__Exercise objective__
Show every line below where "computer" appears.
-- Opening Marker --
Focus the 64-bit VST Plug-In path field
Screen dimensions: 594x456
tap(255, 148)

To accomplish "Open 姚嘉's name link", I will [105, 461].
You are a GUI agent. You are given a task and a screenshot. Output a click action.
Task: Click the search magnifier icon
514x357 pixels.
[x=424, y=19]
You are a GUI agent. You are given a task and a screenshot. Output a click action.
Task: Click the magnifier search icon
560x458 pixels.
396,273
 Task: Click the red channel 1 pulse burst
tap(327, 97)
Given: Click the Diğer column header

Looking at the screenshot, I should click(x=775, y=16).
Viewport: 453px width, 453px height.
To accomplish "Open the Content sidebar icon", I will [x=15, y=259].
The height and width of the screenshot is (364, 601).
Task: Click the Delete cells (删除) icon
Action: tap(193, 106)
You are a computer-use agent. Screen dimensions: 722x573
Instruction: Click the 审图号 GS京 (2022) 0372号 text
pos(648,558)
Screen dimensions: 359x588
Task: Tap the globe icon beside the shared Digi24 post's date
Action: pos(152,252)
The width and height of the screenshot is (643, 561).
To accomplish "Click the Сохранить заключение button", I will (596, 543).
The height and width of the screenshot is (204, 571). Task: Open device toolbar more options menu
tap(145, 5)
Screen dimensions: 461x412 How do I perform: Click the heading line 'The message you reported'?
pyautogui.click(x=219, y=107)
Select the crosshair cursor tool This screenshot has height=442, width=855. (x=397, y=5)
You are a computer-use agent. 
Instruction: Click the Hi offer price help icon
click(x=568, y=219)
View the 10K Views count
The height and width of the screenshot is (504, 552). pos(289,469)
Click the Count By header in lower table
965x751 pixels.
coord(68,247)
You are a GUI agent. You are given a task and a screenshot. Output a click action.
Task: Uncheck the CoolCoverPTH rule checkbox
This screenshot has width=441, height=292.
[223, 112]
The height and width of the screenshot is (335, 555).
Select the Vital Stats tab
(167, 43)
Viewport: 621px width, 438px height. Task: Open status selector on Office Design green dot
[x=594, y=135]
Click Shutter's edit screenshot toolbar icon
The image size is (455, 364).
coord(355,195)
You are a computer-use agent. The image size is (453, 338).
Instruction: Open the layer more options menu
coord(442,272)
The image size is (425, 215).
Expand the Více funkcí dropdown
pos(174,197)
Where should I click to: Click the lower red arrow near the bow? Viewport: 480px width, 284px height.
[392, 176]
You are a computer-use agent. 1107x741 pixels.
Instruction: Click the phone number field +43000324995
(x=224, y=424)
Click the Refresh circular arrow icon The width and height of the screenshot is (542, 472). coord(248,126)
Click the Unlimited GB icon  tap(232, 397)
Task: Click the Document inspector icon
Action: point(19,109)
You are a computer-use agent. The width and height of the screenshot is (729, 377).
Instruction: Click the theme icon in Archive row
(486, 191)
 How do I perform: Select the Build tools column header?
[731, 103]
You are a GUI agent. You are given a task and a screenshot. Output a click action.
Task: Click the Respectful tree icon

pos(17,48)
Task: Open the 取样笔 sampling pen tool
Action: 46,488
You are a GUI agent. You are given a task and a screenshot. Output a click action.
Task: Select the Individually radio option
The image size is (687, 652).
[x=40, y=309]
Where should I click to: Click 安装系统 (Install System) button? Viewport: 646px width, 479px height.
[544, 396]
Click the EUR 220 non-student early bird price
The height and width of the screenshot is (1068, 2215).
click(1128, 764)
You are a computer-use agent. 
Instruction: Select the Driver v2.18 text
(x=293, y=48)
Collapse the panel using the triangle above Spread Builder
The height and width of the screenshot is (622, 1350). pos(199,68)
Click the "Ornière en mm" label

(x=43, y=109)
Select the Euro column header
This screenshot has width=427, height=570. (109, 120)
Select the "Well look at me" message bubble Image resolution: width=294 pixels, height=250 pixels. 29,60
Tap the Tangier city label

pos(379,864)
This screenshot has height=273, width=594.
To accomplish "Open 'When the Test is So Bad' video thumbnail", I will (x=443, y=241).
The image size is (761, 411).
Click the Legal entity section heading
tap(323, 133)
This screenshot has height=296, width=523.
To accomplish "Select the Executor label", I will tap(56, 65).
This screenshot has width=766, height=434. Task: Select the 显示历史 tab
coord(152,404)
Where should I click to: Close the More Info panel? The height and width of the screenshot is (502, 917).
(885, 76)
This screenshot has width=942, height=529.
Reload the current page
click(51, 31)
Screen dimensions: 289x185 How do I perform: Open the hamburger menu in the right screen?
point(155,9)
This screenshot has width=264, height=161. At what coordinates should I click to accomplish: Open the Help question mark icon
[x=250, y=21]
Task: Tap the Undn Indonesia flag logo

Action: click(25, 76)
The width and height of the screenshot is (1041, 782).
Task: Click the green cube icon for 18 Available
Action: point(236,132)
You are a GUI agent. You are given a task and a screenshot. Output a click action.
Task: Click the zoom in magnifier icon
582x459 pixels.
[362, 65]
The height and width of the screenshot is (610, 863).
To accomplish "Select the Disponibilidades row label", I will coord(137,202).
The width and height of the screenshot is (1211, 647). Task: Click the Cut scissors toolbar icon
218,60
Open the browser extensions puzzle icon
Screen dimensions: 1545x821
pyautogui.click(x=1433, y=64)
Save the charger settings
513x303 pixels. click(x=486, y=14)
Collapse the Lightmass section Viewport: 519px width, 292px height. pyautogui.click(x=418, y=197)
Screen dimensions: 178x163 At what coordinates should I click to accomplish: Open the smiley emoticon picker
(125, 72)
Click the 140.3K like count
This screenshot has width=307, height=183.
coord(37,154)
-- Closing Marker --
__Final answer__
You are a computer-use agent. Screen dimensions: 722x573
You are a computer-use agent. 
You are a computer-use agent. The image size is (453, 338).
You are a computer-use agent. 1107x741 pixels.
You are a computer-use agent. The width and height of the screenshot is (729, 377).
You are a computer-use agent. 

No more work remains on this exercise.